Like many urban ponds, Lake Andrews gets much of its water from stormwater running off roofs, parking lots, and lawns, so it has a harder time staying healthy than its country cousins.
“The water doesn’t receive filtration that a natural pond would from forests, land, and soil,” says Williams, the longtime director of Lake Stewards of Maine, a nonprofit that works to protect the health of Maine lakes by collecting citizen-reported scientific information.
In the years prior to the 1998 restoration, Lake Andrews was susceptible to eutrophication, which occurs when a body of water receives too many nutrients, especially nitrogen and phosphorus, prompting overgrowth of plants and algae. Even in Williams’ era, the Puddle had a bad rap. “No one would stick their pinky in it.”

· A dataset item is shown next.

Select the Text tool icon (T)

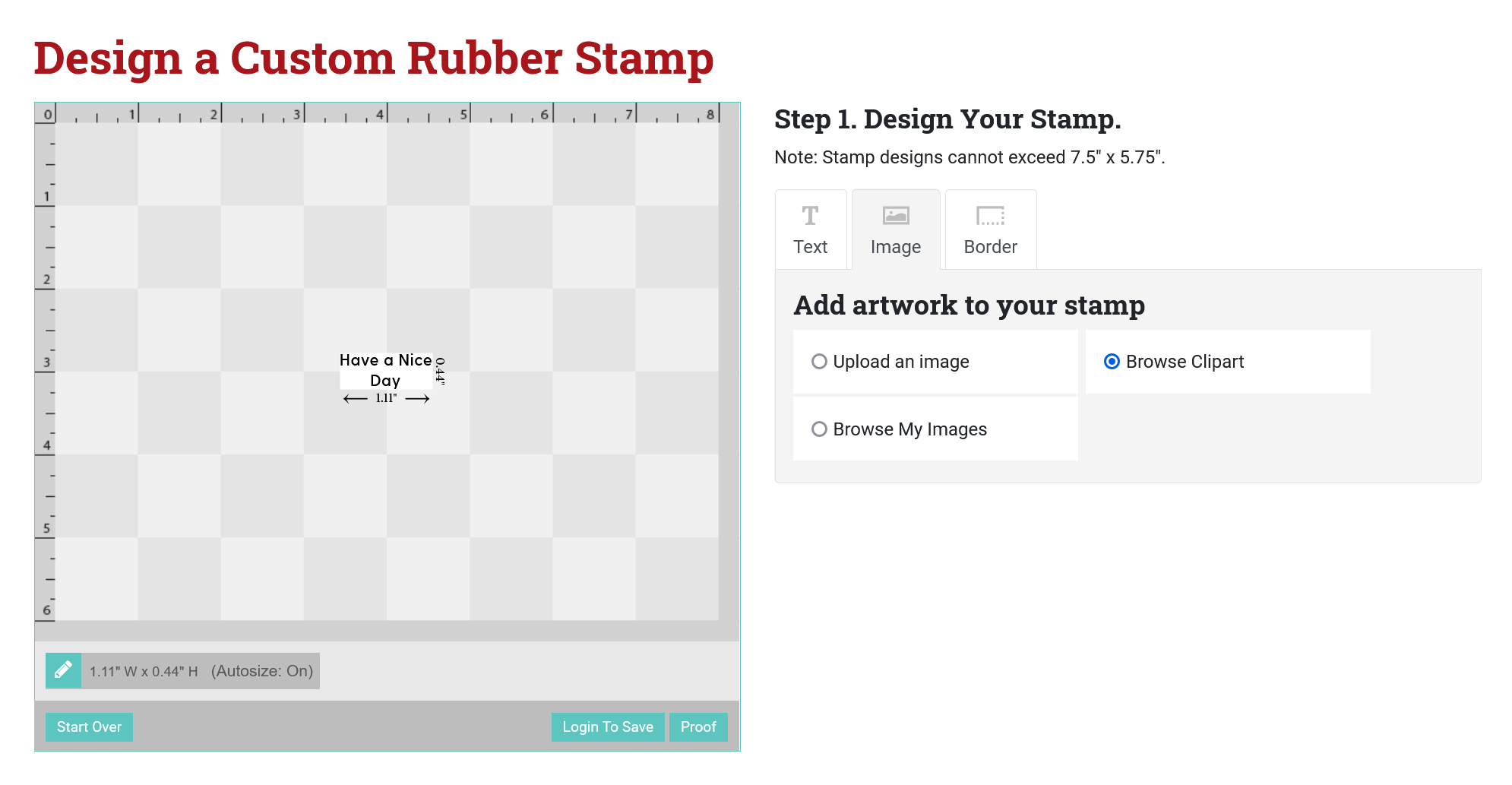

The marine clay layer that exists all around the Bates campus doesn’t help the pond, explains Williams. “Marine clay tends to be impervious; it doesn’t absorb water. So the watershed runoff, rather than filtering into the ground, tends to erode the clay, creating silt that carries nutrients like phosphorous into the pond.” (Years of silt runoff also created the deep muck.)
Planted along the shore, aquatic and terrestrial buffer vegetation, including lots of bulrush and low-bush blueberry plants near the Museum of Art, help to filter sediments and nutrients from watershed runoff. Some 250 tons of rip-rap (large stones that prevent water erosion) were placed in some areas, vertical stone walls built in others, to further stabilize the shore and curtail silting.
The restoration also entailed a passive runoff filtration system to capture nutrients. “It was fairly sophisticated technology,” says Williams. “The goal was to slow down the pond’s return to a eutrophic state, though it will never be completely turned around due to it being an urban pond.”
The existing path around the pond was moved back from the shoreline, improved, and named the Marjorie Burgoyne Walkway. With granite from an old quarry in Lincolnville, Maine, the college built the new Florence Keigwin Amphitheater to help connect the Museum of Art to the pond.
Much of the 1998 Lake Andrews shoreline restoration was funded through a $1-million gift from Jack Keigwin ’59 and his wife, Beverly, longtime supporters of projects that improve and enhance the Bates campus. The naming of the amphitheater honors Jack’s aunt, while the path honors Beverly’s mother.
“The Lake Andrews area has a significant potential as a place of respite and rejuvenation,” Jack Keigwin accurately predicted at the time. “It is a place to gather and to celebrate, a place for recreation for the soul and mind.”